1.000000 bottles of beer on the wall
1.000000 bottles of beer
Take a fifth down, pass it around
8.000000e-01 bottles of beer on the wall
0.800000 bottles of beer on the wall
0.800000 bottles of beer
Take a fifth down, pass it around
6.000000e-01 bottles of beer on the wall
0.600000 bottles of beer on the wall
0.600000 bottles of beer
Take a fifth down, pass it around
4.000000e-01 bottles of beer on the wall
0.400000 bottles of beer on the wall
0.400000 bottles of beer
Take a fifth down, pass it around
2.000000e-01 bottles of beer on the wall
0.200000 bottles of beer on the wall
0.200000 bottles of beer
Take a fifth down, pass it around
3.278255e-08 bottles of beer on the wall
0.000000 bottles of beer on the wall
0.000000 bottles of beer
Take a fifth down, pass it around
-2.000000e-01 bottles of beer on the wall
-0.200000 bottles of beer on the wall
-0.200000 bottles of beer
Take a fifth down, pass it around
-4.000000e-01 bottles of beer on the wall
-0.400000 bottles of beer on the wall
-0.400000 bottles of beer
Take a fifth down, pass it around
-6.000000e-01 bottles of beer on the wall
-0.600000 bottles of beer on the wall
-0.600000 bottles of beer
Take a fifth down, pass it around
-8.000000e-01 bottles of beer on the wall
-0.800000 bottles of beer on the wall
-0.800000 bottles of beer
Take a fifth down, pass it around
-1.000000e+00 bottles of beer on the wall
-1.000000 bottles of beer on the wall
-1.000000 bottles of beer
Take a fifth down, pass it around
-1.200000e+00 bottles of beer on the wall
## The Lesson

** Don't test floating point numbers for equality.
**
- The culprit: 1/5 is not a terminating fractional number in
base 2 (similar to 1/3 in base 10).

# Fractions in base 2

In base ten (decimal), we use 0.1 to represent 1/10, 0.01 to represent
1/100, 0.001 to represent 1/1000, and so on.
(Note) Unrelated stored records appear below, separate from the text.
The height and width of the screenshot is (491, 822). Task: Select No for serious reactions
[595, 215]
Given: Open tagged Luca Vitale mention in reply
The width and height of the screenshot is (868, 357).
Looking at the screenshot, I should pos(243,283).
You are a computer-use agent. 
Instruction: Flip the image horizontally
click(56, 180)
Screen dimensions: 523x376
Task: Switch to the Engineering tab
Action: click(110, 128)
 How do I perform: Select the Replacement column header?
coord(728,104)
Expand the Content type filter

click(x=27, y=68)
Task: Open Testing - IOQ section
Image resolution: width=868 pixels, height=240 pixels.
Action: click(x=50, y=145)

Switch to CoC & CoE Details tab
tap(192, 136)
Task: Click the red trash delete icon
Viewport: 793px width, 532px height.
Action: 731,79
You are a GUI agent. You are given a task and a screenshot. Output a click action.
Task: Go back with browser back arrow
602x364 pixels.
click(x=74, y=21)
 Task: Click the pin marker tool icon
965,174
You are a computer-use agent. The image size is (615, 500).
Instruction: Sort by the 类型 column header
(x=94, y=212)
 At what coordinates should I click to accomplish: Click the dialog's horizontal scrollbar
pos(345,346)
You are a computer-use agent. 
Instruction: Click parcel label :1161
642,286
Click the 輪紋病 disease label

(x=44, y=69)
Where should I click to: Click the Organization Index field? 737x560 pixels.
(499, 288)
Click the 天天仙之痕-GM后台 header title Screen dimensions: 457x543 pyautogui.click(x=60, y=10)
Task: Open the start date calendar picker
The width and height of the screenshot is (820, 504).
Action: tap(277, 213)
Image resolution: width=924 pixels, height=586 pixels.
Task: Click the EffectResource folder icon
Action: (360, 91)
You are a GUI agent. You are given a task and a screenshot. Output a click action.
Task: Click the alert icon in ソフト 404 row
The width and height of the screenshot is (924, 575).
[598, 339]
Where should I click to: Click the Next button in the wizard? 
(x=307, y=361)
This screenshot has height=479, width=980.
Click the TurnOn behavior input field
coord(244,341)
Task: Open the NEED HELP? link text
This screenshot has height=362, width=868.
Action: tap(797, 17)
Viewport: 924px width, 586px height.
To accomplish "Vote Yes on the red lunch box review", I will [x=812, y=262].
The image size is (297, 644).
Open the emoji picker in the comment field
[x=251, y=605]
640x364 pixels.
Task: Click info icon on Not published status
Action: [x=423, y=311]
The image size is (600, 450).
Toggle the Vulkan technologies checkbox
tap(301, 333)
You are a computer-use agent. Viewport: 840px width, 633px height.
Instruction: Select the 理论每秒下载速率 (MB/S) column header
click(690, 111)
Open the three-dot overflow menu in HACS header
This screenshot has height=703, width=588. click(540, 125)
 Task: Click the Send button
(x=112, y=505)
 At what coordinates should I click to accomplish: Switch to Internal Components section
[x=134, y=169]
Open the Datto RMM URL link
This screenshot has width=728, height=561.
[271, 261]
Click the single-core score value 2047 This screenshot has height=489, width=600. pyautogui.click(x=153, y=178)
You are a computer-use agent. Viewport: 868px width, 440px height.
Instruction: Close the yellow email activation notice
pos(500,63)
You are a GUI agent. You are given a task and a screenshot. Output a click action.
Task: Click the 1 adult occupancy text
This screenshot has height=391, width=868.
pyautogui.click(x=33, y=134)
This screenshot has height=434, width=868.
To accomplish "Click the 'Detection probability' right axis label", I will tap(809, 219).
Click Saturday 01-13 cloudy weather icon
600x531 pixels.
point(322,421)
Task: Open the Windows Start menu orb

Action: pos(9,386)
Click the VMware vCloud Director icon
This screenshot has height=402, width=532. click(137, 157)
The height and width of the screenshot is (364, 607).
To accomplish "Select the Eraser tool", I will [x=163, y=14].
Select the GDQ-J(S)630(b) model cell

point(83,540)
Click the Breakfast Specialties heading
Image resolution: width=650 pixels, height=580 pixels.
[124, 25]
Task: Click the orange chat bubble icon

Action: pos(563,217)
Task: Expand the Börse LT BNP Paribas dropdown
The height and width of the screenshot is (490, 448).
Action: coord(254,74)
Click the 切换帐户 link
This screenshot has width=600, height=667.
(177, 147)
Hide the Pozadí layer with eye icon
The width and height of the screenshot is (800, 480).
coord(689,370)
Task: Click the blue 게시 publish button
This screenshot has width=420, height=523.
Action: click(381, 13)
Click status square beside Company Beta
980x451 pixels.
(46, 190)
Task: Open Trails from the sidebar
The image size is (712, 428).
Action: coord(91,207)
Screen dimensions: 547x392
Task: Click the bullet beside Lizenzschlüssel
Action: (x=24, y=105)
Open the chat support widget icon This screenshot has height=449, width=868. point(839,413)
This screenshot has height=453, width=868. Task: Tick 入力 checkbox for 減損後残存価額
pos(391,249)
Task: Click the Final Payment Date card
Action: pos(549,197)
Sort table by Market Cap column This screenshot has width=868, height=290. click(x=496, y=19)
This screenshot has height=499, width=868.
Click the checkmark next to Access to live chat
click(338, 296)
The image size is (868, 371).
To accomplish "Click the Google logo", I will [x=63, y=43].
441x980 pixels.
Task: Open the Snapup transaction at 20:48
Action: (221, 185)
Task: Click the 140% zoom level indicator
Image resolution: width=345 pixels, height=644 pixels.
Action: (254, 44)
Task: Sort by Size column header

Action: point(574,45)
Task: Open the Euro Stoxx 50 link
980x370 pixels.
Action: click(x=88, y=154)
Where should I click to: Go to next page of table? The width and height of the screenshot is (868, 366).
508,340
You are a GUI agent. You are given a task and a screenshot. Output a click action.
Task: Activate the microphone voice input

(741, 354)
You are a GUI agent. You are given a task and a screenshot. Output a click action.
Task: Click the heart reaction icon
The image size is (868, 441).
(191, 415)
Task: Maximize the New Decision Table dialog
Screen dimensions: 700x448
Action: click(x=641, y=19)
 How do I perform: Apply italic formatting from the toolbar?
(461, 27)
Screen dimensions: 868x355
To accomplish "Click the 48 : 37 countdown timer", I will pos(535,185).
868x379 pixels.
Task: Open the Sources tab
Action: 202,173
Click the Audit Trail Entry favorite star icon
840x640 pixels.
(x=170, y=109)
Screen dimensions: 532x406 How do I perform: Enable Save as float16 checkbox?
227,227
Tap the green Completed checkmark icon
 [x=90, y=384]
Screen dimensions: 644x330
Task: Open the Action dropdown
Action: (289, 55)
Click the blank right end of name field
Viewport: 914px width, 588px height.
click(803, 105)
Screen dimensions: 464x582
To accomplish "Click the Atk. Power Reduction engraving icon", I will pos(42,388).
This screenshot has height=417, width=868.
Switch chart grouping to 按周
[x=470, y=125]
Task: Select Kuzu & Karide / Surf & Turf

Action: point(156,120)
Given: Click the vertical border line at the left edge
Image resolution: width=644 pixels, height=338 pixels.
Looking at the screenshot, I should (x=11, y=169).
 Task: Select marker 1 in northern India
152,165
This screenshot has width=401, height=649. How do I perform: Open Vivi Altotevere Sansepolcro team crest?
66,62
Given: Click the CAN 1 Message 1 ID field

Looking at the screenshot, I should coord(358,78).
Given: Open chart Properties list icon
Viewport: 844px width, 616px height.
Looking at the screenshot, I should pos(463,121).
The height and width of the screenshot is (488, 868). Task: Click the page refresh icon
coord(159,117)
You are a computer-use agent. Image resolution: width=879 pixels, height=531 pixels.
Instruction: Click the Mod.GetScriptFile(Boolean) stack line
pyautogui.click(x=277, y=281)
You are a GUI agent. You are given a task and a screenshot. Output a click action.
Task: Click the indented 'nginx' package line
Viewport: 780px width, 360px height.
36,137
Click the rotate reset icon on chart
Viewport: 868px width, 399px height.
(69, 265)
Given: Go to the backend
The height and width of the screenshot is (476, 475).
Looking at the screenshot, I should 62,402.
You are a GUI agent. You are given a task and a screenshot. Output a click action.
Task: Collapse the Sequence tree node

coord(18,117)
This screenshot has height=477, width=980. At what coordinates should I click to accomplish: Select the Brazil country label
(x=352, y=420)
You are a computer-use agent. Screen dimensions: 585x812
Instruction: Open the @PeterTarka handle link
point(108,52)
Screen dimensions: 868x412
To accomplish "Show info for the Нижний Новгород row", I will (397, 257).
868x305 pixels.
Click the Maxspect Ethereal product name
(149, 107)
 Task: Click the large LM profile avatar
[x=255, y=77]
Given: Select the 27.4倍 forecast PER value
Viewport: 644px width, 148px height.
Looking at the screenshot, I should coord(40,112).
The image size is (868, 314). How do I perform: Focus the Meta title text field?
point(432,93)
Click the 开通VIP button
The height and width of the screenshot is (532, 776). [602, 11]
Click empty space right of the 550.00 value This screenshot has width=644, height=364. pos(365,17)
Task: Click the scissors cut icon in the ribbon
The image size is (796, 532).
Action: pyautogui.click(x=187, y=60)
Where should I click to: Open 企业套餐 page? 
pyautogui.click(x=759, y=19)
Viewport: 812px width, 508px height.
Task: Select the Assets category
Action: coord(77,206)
In base two (binary), we
use 0.1 to represent 1/2, 0.01 to represent 1/4, and 0.001 to
represent 1/8, etc.
We can determine the binary representation of a fraction using the
following strategy. Suppose the number is stored in the (float or
double) variable `fraction`. Then we can print out each digit
of the number's binary representation as follows:

while (fraction > 0)
{
fraction = fraction * 2 ;
if (fraction >= 1.0)
{
digit = 1 ;
fraction = fraction - 1.0 ;
}
else
{
digit = 0 ;
}
printf("%d\n", digit) ;
}

Using this strategy, we can figure out that the binary representation
of 5/8 = 0.625 (base 10) is 0.101 (base 2).
The value of the variables `fraction` and `digit`
during each iteration of the loop are (in base 10):

iteration fraction digit
1 0.625
1.25 1
0.25
2 0.25
0.5 0
3 0.5
1.0 1
0.0

We can check our answer by noting that 1/2 + 1/8 = 5/8, which is what
0.101 (base 2) means.
If we try the same for 1/5, we will notice that the loop never ends.
So, 1/5 cannot be represented by a finite number of digits in base 2.
This is analogous to the fact that 1/3 is cannot be represented using
a finite number of digits in base 10.

iteration fraction digit
1 0.2
0.4 0
2 0.4
0.8 0
3 0.8
1.6 1
0.6
4 0.6
1.2 1
0.2
5 0.2
0.4 0
6 0.4
0.8 0
7 0.8
1.6 1
0.6
8 0.6
1.2 1
9 0.2
0.4 0
10 0.4
0.8 0
11 0.8
1.6 1
0.6
12 0.6
1.2 1
...

So, 1/5 is 0.0011001100110011... (base 2) repeating.